For most applications using Hibernate 5, the migration is relatively quick and easy. But you will have to fix and update a few things if you’re still using an older Hibernate version or some of the features deprecated in Hibernate 5.

In this article, I will show you the most important steps to prepare your application for migration and what you need to do when migrating your application.

If you want to get into more details, see an example migration, and learn what you should do after the migration, you should join the Persistence Hub. I showed all of that in great detail in a recent Expert Session, and Steve Ebersole (Hibernate 6 Lead Developer) did a deep dive into Hibernate 6 in a previous Expert Session. As a member, you can find the recording of both sessions in the archives.
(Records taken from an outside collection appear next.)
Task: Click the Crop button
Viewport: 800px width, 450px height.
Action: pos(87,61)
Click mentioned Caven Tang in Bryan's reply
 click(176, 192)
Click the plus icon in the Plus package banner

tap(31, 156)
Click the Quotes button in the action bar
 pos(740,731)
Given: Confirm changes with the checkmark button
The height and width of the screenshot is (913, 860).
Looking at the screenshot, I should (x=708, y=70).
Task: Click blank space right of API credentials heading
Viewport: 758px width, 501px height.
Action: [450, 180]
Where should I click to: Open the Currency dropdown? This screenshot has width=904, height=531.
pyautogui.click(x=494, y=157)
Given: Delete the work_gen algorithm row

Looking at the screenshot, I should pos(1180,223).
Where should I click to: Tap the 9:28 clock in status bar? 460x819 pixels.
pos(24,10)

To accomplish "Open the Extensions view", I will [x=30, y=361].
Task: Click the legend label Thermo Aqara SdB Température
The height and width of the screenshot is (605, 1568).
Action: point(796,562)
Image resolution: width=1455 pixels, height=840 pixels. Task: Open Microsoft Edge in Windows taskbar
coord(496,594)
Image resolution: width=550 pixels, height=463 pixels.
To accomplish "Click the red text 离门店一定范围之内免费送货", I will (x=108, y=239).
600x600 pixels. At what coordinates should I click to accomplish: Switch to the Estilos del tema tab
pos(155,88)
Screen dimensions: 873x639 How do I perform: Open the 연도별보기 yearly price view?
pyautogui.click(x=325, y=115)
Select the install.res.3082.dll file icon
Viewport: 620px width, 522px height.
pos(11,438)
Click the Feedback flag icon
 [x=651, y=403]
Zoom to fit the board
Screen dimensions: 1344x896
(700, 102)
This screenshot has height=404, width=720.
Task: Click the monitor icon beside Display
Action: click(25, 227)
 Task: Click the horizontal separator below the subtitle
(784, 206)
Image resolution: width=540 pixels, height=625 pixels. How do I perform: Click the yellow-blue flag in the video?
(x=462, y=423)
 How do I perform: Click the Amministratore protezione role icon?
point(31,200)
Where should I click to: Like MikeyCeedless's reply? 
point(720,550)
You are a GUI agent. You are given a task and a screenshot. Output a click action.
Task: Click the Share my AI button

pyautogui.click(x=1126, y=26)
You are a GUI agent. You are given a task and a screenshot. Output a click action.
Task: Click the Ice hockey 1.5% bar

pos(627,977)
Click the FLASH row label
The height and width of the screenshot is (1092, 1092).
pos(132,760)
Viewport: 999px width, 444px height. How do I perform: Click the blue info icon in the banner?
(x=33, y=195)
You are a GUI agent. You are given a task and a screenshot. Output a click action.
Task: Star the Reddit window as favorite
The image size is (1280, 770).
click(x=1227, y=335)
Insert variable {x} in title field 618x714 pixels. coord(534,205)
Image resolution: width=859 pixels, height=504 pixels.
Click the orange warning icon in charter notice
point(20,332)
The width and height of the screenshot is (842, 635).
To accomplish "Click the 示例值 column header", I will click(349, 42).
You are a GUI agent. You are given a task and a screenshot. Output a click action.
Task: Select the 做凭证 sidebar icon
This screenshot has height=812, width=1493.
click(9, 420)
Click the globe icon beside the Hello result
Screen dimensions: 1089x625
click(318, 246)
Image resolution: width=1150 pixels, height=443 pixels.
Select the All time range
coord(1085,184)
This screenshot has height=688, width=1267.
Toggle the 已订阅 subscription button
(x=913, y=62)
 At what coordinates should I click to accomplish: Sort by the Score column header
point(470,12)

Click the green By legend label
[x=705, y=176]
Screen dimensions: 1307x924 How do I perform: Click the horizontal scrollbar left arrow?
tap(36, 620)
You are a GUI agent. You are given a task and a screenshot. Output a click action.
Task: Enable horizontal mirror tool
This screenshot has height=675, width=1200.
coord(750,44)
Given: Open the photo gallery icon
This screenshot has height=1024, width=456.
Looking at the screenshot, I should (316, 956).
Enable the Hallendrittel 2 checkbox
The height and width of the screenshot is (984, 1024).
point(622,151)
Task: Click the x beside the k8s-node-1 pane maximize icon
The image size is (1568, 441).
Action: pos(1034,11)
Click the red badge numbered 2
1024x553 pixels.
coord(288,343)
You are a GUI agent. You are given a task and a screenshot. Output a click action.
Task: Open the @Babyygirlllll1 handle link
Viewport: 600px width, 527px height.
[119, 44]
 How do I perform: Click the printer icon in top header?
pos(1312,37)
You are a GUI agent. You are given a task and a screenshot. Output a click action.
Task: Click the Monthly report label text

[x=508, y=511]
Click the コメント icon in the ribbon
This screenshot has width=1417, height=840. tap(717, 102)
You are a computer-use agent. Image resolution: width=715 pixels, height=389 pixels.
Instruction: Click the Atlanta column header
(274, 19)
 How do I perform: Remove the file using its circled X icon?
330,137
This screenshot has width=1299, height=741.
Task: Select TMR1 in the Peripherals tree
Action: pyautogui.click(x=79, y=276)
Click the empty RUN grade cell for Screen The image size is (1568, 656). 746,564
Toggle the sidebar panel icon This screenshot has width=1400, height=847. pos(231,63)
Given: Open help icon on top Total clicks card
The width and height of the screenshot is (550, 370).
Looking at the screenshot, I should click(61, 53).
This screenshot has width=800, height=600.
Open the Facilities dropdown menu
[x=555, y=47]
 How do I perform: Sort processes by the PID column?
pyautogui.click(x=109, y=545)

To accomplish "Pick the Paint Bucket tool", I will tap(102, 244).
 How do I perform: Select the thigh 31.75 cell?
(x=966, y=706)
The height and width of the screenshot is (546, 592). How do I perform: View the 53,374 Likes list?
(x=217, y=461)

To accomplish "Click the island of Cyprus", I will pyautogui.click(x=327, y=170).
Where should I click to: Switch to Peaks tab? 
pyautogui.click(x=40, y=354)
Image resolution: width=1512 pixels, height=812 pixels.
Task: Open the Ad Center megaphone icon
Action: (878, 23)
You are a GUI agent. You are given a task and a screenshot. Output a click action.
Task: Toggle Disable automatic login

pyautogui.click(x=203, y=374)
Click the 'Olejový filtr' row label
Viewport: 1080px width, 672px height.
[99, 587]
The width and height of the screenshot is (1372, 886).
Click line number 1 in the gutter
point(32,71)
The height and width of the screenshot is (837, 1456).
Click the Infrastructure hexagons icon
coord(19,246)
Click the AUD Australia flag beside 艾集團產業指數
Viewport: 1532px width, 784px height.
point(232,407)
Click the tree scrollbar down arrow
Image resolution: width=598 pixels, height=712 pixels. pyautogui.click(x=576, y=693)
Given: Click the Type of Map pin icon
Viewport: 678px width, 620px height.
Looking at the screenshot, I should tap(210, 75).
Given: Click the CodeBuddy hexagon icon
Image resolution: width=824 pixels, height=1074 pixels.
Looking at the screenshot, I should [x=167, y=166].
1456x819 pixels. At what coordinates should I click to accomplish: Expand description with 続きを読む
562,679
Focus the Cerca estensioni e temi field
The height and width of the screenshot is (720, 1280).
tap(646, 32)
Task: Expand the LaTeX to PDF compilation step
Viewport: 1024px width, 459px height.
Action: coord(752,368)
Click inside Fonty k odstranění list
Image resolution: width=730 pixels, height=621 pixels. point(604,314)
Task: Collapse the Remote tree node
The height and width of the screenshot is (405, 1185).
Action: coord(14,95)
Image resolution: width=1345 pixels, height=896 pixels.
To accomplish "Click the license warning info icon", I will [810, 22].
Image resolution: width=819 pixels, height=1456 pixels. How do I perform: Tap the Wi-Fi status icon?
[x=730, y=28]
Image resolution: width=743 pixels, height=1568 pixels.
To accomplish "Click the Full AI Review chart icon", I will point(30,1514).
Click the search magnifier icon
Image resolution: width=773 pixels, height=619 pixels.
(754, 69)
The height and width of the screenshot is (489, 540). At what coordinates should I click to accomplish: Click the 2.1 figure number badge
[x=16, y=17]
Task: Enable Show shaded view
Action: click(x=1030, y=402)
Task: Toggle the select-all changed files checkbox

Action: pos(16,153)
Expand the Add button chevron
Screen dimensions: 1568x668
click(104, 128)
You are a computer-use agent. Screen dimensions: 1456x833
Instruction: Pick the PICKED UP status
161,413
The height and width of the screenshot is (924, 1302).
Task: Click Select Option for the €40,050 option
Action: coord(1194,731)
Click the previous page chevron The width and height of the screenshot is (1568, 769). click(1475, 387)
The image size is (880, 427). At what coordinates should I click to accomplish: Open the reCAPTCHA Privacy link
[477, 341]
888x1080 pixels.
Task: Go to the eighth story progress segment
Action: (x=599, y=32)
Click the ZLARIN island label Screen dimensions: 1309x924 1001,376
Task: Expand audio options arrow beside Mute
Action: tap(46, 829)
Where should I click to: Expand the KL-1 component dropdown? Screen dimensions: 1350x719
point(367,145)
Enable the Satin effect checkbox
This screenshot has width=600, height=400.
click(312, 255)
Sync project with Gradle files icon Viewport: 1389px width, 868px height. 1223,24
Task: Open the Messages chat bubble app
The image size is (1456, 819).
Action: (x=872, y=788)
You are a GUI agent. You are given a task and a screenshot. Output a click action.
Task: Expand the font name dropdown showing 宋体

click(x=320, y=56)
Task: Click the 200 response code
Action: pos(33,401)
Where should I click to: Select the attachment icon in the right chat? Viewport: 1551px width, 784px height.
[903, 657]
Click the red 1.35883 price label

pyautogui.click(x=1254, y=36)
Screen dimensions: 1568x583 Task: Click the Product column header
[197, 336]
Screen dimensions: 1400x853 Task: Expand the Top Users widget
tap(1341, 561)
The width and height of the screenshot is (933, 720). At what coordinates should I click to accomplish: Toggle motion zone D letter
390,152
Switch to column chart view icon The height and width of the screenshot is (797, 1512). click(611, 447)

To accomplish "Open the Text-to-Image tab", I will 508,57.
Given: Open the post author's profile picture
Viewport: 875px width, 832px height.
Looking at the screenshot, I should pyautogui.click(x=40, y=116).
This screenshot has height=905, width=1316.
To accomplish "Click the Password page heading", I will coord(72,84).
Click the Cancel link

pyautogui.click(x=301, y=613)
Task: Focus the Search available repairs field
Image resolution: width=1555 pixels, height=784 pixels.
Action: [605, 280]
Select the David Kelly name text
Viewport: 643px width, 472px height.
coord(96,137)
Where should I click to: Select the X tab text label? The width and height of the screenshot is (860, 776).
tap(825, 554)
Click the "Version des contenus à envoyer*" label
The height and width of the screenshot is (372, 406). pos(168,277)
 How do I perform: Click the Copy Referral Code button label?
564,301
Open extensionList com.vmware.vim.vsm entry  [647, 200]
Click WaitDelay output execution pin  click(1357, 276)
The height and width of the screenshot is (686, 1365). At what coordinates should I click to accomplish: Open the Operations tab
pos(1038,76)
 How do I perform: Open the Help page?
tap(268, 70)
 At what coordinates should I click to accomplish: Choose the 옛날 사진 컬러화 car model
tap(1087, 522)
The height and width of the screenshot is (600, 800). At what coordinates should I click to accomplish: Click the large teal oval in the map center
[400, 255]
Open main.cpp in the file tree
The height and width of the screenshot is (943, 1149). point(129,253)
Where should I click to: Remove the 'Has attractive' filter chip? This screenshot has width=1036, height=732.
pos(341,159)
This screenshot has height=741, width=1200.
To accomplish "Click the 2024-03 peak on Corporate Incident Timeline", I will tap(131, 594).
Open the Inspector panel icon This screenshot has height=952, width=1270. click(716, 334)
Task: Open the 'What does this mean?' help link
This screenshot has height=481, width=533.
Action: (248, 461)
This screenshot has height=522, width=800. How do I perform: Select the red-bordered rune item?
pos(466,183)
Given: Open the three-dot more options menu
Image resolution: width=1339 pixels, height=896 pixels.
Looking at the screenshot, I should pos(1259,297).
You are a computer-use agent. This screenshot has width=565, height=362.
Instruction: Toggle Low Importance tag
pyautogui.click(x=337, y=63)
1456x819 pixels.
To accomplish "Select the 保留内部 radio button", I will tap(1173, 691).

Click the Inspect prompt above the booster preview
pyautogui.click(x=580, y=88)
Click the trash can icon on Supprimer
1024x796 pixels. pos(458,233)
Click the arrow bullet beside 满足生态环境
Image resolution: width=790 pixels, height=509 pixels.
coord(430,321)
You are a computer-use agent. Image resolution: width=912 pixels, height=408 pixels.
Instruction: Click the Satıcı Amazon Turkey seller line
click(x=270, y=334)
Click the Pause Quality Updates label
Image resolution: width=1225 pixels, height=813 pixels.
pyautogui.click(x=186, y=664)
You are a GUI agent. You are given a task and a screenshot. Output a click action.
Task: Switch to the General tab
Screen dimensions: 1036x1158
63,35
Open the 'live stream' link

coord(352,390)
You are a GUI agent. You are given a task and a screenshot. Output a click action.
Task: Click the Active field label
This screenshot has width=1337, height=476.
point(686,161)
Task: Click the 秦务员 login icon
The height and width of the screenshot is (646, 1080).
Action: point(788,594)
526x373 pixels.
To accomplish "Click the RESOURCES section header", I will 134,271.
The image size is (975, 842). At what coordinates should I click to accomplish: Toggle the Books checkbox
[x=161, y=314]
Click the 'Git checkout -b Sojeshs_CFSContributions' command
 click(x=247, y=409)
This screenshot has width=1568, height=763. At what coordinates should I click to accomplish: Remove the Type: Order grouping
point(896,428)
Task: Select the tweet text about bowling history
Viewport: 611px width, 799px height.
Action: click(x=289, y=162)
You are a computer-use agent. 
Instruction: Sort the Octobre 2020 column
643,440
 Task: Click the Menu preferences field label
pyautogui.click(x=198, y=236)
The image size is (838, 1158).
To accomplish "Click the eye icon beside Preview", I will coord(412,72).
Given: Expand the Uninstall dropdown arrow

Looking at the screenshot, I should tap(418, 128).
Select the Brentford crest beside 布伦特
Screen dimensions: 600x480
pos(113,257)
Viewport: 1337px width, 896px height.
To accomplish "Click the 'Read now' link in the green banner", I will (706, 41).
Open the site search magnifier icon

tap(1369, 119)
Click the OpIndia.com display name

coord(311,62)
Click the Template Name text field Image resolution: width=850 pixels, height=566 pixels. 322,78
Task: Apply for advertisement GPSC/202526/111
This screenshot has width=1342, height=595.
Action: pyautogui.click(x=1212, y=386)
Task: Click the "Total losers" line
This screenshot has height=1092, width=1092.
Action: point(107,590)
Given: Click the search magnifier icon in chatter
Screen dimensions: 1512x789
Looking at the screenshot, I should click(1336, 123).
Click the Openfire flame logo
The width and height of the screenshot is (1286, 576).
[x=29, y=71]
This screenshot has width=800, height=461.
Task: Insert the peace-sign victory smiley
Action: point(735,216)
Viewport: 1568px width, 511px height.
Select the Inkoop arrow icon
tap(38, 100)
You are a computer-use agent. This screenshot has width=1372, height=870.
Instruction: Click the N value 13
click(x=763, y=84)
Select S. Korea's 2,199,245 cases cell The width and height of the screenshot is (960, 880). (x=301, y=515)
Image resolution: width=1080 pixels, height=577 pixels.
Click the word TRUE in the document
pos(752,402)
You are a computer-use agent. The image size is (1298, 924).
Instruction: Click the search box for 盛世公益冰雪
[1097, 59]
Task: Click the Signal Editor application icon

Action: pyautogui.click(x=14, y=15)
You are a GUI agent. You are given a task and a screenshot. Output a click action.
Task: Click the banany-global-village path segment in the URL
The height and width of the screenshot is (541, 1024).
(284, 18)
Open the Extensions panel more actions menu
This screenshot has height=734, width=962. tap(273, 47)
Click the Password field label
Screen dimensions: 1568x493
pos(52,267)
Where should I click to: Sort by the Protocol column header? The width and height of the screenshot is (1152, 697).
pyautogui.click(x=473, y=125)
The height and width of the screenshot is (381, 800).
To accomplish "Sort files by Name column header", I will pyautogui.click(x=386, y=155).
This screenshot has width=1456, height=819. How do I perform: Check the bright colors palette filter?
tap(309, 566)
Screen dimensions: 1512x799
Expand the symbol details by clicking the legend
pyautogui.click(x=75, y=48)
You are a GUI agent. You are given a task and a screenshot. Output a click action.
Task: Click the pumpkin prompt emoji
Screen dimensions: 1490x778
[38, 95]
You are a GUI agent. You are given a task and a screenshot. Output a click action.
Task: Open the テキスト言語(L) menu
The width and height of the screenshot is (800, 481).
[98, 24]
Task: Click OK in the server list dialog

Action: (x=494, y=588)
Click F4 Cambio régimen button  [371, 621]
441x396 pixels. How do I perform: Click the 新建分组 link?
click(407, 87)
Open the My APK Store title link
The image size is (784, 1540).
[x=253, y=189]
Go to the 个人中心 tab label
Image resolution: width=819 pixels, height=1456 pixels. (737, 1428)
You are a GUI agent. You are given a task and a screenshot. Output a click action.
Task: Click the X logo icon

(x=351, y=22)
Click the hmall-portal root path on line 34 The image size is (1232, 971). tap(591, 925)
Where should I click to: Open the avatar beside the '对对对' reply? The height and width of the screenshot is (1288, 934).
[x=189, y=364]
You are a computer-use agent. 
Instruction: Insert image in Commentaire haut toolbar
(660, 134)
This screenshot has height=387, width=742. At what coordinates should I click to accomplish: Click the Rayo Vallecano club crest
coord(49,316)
Prepare your persistence layer for Hibernate 6

Not all of the changes introduced in Hibernate 6 are backward compatible. Luckily, you can handle most of them before you perform the migration. That enables you to implement the required changes step by step while still using Hibernate 5. So you will avoid breaking your application, and you can prepare the migration over multiple releases or sprints.

Update to JPA 3

One example of such a change is the migration to JPA 3. That version of the JPA specification didn’t bring any new features. But for legal reasons, all package and configuration parameter names got renamed from javax.persistence.* to jakarta.persistence.*.

Besides other things, this change affects the import statements for all mapping annotations and the EntityManager and breaks all persistence layers. The easiest way to fix it is to use the search and replace feature in your IDE. Replacing all occurrences of javax.persistence with jakarta.persistence should fix the compiler errors and update your configuration.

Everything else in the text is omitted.